I love the idea of putting the bouquet there, I didn't know about blessings and I'm going to look into that more. I went to a Catholic secondary school and if you weren't baptised you would receive a blessing even if you weren't religious at all, I'm not sure if this is similar.

This church is very good, they are always so open to everyone, religious, not religious, following a different religion, so welcoming. But I think you're all right and they'll probably say no, if I was an atheist then I would definitely not consider this. If I am openly not religious would I still be allowed a blessing?

Barbie3, I really don't want this to become a religious debate or to offend you, but I always thought that if there was a God he wouldn't mind. If I was doing this to purposely offend people then yes it would be a problem in God's eyes, but my opinion probably doesn't mean anything on this as someone who's not religious, Its just how I'd always thought of him to be like that's all. But if it's offending people then I won't, I'll ask the priest but if they say no it's probably for the best anyway.

I did not realise it was illegal to have a civil ceremony in a church thank you for letting me know Lauren147. 

New bride

Casey101, in the wedding vows (for CofE) it has stuff like 'in the name of God', 'by God' s holy laws', 'in presence of God' etc, and as someone who's not religious it would be hypocritical to myself to get married using vows like that I think. I just don't think it'd be personally morally right to say 'I do' to vows I don't 100% believe in. So I appreciate your advice, and I'm glad your vows were suited to you, I just don't think it's suited to us, thank you though! 

Wedding addict

You can’t have a civil ceremony but could have a blessing. It again is a religious ceremony. 

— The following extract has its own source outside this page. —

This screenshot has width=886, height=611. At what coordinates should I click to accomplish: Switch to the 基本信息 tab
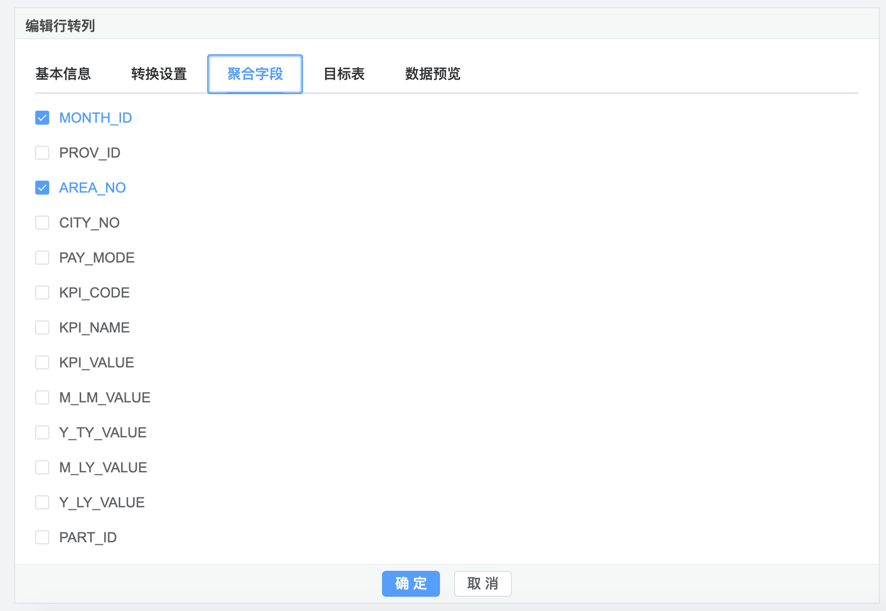click(x=63, y=74)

Why don’t you call and speak to the vicar and discuss and maybe he or she can suggest something? 

New bride

Tasha16 wrote (see post):

Casey101, in the wedding vows (for CofE) it has stuff like 'in the name of God', 'by God' s holy laws', 'in presence of God' etc, and as someone who's not religious it would be hypocritical to myself to get married using vows like that I think. I just don't think it'd be personally morally right to say 'I do' to vows I don't 100% believe in. So I appreciate your advice, and I'm glad your vows were suited to you, I just don't think it's suited to us, thank you though! 

Yeah that was my point :) we specifically opted for a humanist celebrant as it would be hypocritical to say vows we didn’t believe in. It was just a thinking point for any involvement with a church as it will have to directly incorporate religion, whether a blessing or legal service. 

Wedding addict

Me and my OH are getting married in a church, he's not religious at all and I'm mostly not either but the Reverend is fully understanding of this and is still welcoming us into his church. I say I'm not religious in the most part because I too had a baby born sleeping; it helps me to imagine that 'god' or someone is looking after my child where I can't be. I couldn't accept that he was just gone and I won't ever accept that. Think what you will but please don't judge. Anyway, I wanted to get married in the church that I and my little brother was christened in, where we've had many family marriages and also the funeral of my son for the reason of connections too but my OH wasn't keen on the location (I'm from a dive of a town - it's in Britain's worst top 10 this year 😂) so he compromised - being nonreligious and all that - to get married in the parish church where he grew up. So although it's not the church I wanted to get married in, there still is a link to the other church through the religious community at large. I too will be placing my bouquet on my son's grave. People get married in a church for many reasons whether it be because they appreciate the architecture of the church to connections that they may have to the church to being practicing religious people and neither of those reasons are wrong. I understand people's feelings of hypocrisy but isn't the point of god, is who you want them to be? That's how I view it anyway.